Before you start working up a sweat, schedule a visit to your doctor to gauge on your overall health. Discuss any aches, pains or limitations that might impact your plans to get active. Talk about how to build a cardiovascular foundation that will lend itself to further activity.

Step 2: Make a plan

Exercise should be planned for a time in the day when you feel rested and have the most energy. If you are planning to exercise outside, avoid extreme temperatures (warmer than 85° F or colder than 32° F). Remember to dress appropriately for the weather and wear comfortable, supportive footwear. An indoor contingency plan for exercise can help you stay active even during spring showers.

Step 3: Warm up and cool down

Aerobic exercise, such as walking or biking, is recommended for those getting started with a new routine. Your exercise session should start with a warm-up period of slow walking or low-resistance bicycling and end with a cool-down segment at similar intensity. At the end of exercise, stretch the major muscle groups used by holding each stretch for 20-30 seconds. This can minimize injury and fatigue and increase flexibility.

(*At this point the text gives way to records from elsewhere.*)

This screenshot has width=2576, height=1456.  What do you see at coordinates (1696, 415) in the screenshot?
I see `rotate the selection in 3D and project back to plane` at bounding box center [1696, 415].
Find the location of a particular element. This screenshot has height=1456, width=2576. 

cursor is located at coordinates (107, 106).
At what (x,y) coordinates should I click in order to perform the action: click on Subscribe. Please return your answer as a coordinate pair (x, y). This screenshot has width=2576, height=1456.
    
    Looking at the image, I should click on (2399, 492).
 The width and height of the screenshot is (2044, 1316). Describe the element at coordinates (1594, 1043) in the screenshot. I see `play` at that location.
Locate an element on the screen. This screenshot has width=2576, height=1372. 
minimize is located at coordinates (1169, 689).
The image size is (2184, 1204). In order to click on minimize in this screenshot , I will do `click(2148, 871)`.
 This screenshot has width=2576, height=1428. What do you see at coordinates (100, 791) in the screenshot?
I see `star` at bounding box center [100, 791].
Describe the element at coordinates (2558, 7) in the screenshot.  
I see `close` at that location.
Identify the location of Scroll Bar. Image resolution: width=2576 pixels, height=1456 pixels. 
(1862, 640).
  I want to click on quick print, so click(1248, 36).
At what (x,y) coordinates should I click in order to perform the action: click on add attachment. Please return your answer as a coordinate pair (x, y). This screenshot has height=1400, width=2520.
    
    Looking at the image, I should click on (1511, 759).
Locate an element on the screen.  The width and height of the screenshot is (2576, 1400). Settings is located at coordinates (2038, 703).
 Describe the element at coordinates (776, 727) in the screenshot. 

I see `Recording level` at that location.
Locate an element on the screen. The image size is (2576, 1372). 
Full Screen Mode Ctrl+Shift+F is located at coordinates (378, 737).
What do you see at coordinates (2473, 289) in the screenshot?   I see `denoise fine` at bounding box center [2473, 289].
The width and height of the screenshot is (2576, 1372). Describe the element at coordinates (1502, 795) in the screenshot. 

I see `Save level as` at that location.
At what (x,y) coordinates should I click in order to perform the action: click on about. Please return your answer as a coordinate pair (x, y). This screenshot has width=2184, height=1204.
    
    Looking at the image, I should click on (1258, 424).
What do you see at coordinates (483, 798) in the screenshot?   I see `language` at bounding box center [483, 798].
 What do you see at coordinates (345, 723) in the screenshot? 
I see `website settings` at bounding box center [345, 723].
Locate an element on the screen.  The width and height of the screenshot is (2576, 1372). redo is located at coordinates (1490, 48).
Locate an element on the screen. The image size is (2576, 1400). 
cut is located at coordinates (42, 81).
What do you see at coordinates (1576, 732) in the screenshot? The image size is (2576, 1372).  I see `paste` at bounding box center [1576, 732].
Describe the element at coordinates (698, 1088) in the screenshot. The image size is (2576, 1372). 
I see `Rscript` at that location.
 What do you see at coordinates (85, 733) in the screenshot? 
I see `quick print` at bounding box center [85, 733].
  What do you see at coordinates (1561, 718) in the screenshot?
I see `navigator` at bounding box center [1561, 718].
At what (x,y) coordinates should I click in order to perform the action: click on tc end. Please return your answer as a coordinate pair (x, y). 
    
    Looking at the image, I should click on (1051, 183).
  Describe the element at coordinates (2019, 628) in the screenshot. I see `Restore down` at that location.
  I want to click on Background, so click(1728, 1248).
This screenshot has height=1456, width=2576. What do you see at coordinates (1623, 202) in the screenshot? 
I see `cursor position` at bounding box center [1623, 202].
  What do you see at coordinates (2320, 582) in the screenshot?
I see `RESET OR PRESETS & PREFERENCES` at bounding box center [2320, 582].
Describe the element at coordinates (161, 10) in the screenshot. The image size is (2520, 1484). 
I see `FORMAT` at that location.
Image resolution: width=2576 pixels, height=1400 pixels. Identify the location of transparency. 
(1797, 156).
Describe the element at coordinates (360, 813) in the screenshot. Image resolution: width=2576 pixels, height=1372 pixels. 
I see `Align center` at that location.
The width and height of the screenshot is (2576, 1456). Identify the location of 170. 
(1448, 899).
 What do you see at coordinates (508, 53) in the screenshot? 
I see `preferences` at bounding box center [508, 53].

Step 4: Make it manageable

Begin your exercise routine with an amount of time that is manageable, something as short as a five-minute walk around the neighborhood. Once you’re comfortable exercising for that long, slowly increase the duration of your sessions. Don’t push yourself too hard, either. You should be able to maintain a conversation at all times of exercise without experiencing breathlessness.

Step 5: Stay active

Exercise shouldn’t be a slog, so make sure you’re doing something that you enjoy and makes you feel good. A successful start of a new routine will keep you motivated to continue and progress. Fitness trackers and fitness apps are additional options to stay engaged and monitor progress. Enlisting a companion for exercise will add an element of support and keep the activity enjoyable.